[Activity] Once you find the line with "You are a GUI" in the data below, transcribe exactly each line from there to the line with "Given: Sort by the Complexity column header", inclusive, and nothing else. Drop the pictures.

[Dataset entries]
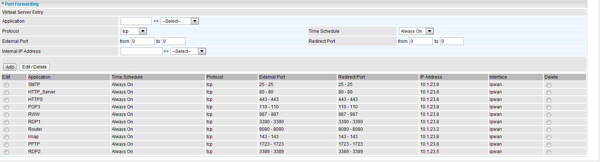
Task: Open the Application select dropdown
Action: [180, 21]
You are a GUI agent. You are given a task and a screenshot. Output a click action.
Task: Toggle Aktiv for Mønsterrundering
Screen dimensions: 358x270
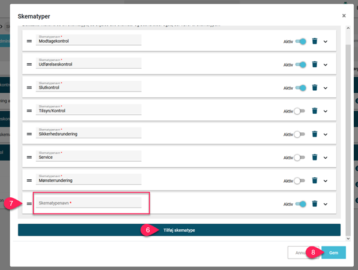click(299, 181)
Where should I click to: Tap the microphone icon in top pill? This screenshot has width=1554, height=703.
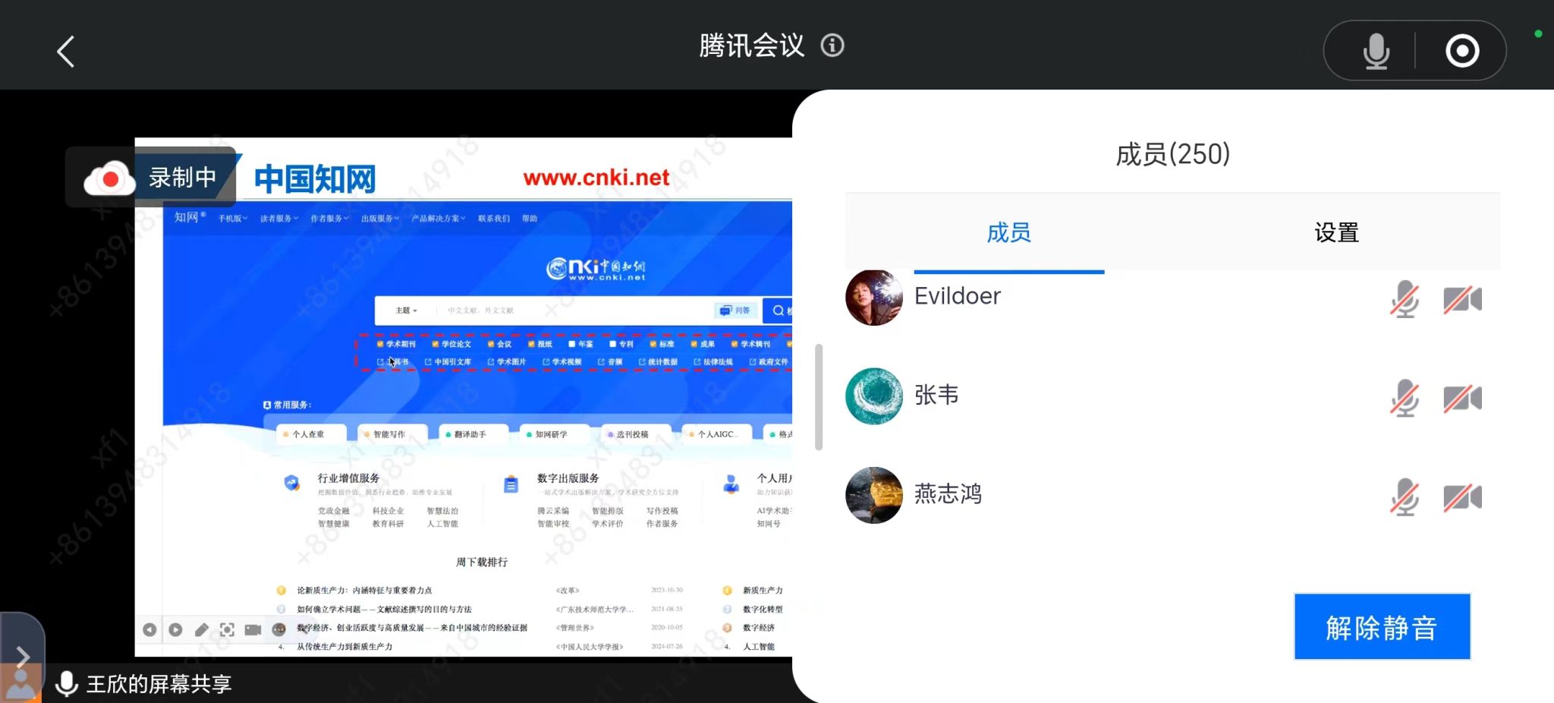point(1376,52)
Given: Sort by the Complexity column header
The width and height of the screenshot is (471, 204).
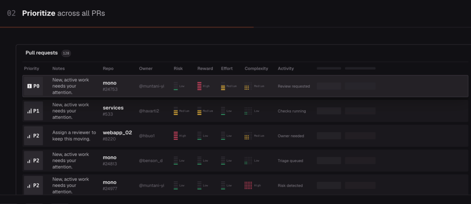Looking at the screenshot, I should point(256,68).
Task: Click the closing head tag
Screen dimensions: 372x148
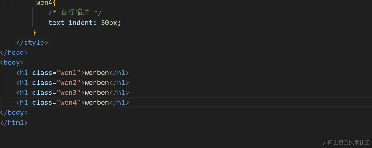Action: tap(14, 53)
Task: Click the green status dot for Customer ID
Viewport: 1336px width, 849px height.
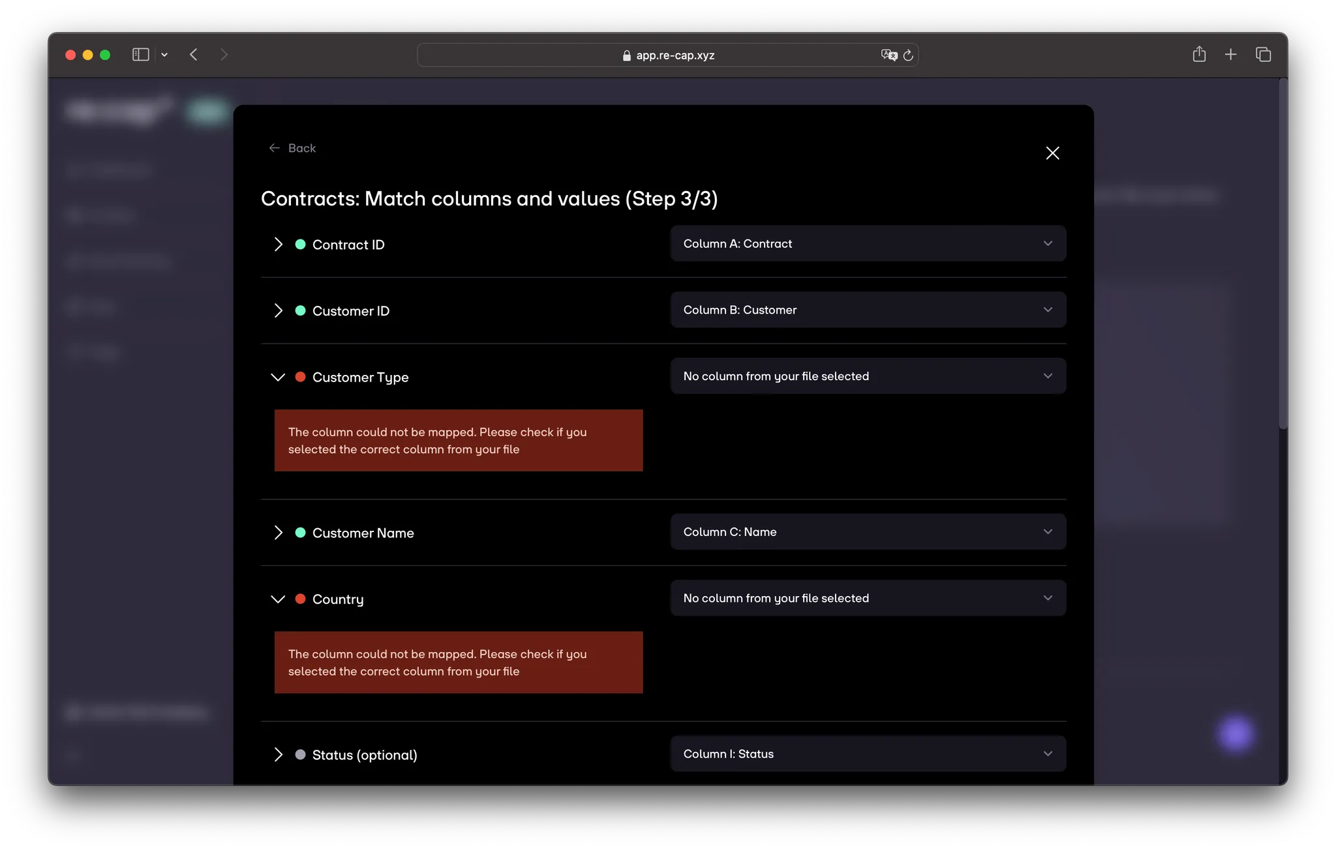Action: pyautogui.click(x=300, y=310)
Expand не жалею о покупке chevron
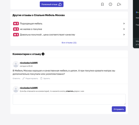 124,29
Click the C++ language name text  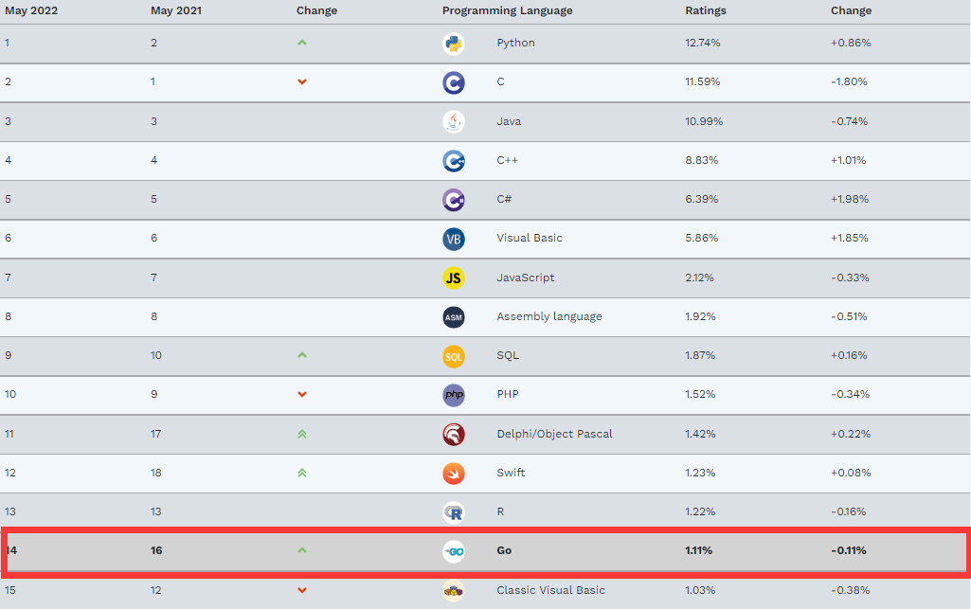507,160
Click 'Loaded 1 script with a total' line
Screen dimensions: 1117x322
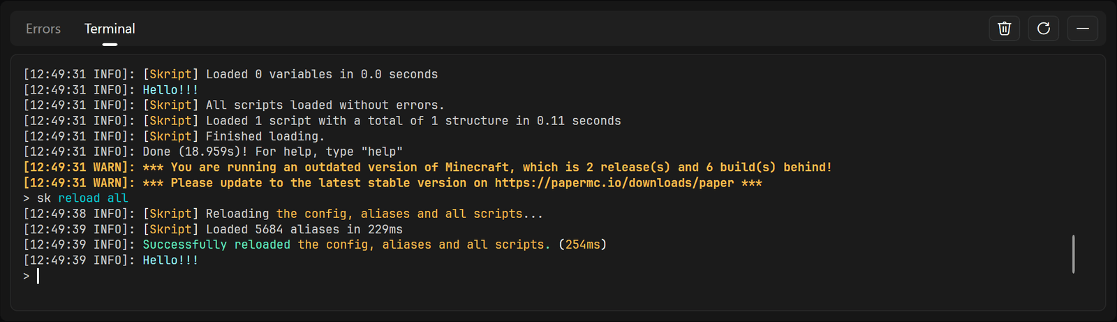pos(322,121)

[Solved problem]
You are a GUI agent. You are given a task and a screenshot. Output a click action.
Task: Toggle Aktiv for Mønsterrundering
Screen dimensions: 358x270
click(299, 181)
Where should I click to: Tap the microphone icon in top pill? This screenshot has width=1554, height=703.
point(1376,52)
Given: Sort by the Complexity column header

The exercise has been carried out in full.